Response to report from 11th CROI on treatment in primary infection

2 June 2004. Related: Correspondence.

Dr Sarah Fidler

Keith Henry, reporting from the 11th CROI conference, in HTB April 2004, claimed that there is little benefit from treating acute HIV infection. [1]

This conclusion was based upon data presented by Prof. Bruce Walker and his colleagues, who have reported little clinical advantage from antiretroviral intervention with structured treatment interruption (STI) with/without vaccine in small cohorts of treated seroconverters over the past 3-5 years [2]. However, none of these studies have been sufficiently powered to address definitively the role played by antiretroviral treatment in acute HIV infection and none have had a randomised untreated comparison arm. Primary HIV infection is very heterogeneous, and leads to a wide range of clinical outcomes. [3] For example, it is reasonably well established that symptomatic seroconversion carries a worse prognosis than asymptomatic seroconversion. HIV-specific CD4+ T-helper responses have been shown to correlate with good virological control in acute infection [4, 5], and several small studies support the hypothesis that preservation of these CD4+ T-helper responses with early ART may influence virological control. [6-9] However, more recent work has demonstrated limited longevity of these responses, although this remains controversial. [10]

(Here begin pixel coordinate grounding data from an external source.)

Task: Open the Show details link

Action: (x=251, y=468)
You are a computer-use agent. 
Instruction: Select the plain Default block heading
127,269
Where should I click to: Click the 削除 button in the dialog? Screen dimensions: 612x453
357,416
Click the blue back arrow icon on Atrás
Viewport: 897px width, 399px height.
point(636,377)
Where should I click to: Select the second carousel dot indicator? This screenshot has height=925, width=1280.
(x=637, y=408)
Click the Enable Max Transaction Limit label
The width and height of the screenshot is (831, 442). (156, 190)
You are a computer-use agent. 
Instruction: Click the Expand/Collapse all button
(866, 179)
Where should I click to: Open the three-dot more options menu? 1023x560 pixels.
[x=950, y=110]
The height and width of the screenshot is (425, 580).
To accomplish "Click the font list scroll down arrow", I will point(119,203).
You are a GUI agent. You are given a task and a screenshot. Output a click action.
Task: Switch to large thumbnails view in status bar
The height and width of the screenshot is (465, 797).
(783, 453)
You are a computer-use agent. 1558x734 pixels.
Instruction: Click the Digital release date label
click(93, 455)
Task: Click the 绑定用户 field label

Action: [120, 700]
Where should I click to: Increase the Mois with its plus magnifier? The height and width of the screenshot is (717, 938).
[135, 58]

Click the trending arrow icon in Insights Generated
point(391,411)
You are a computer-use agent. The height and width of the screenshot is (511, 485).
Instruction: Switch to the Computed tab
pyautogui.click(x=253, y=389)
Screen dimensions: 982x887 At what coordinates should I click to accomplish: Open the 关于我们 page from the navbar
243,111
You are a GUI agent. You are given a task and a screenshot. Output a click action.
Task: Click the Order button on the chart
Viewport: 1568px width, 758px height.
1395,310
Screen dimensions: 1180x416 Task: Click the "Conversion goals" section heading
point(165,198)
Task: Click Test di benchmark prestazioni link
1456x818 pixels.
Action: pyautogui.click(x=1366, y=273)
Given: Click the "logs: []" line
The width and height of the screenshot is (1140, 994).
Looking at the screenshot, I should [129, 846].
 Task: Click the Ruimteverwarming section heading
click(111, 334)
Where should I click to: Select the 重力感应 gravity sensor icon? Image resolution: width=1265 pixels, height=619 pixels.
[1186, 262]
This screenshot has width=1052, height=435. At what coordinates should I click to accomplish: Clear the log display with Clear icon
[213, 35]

The clinicians’ dilemma as to whether to offer ART intervention in patients presenting with acute HIV infection remains unanswered. The only way to address this is with a large-scale randomised clinical trial appropriately powered to definitively answer this question.

The Spartac trial, is a Welcome Trust funded 5-year multi-centred randomised study, which started in 2004 with sites in the UK, South Africa, Russia and Australia and will answer this question.

Clinicians and patients wishing to find more information about taking part in this study should contact Dr Sarah Fidler [s.fidler@imperial.ac.uk, Tel: +44 20 7594 3903]; or Dr Judy Fox [Tel: 20 7886 1466] or Mr Ken Legg [Tel: 20 7886 6790] at St Marys Hospital clinical trials unit Paddington, London.

References:

1. Henry K – Little benefit seen for treatment during acute infection. HTB May 2004.
2. Kaufman D, Lichterfeld, Altfeld M., et al. Limited durability of immune control following acute HIV infection. 11 CROI 2004 Oral abstract 24.
3. Berrey MM, Schacker T, Collier AC et al. Treatment of primary infection with potent antiretroviral therapy reduces frequency of progression to AIDS. J Infect Dis 2001 183 1466-1475.
4. Rosenberg E, Billingsley JM, Caliendo AM et al. Vigorous HIV-1 specific CD4+ T-cell responses associated with control of viraemia. Science 1997 278 1447-1450.
5. Gloster SE, Newton P, Cornforth D et al. Association of strong virus-specific CD4 T-cell responses with efficient natural control of primary HIV-1 infection. AIDS 2004 18 749-755.
6. Smith D, Walker B, Cooper, D et al. Is antiretroviral treatment of primary HIV infection clinically justified on the basis of current evidence? AIDS 2004 18 709-718.
7. Oxenius A, Price D, Easterbrook P, et al. Early highly active antiretroviral therapy for acute HIV-1 infection preserves immune function of CD4+ and CD8+ T-lymphocytes. PNAS 2000 97 3382-338.
8. Fidler S, Oxenius, A, Brady M et al. Virological and immunological effects of short course antiretroviral therapy in primary HIV infection. AIDS 2002 16 2049-2054.
9. Lillo FB, Ciuffreda D, Veglia F et al. Viral load and burden modification following early antiretroviral therapy of primary HIV-1 infection. AIDS 1999 13, 791-796.
10. Fox J, Scriba, et al. The longevity of HIV specific CD4+ T- helper responses following short course antiretroviral therapy in primary HIV infection. Abstract 211, Molecular mechanisms of HIV pathogenesis Keystone, April 2004.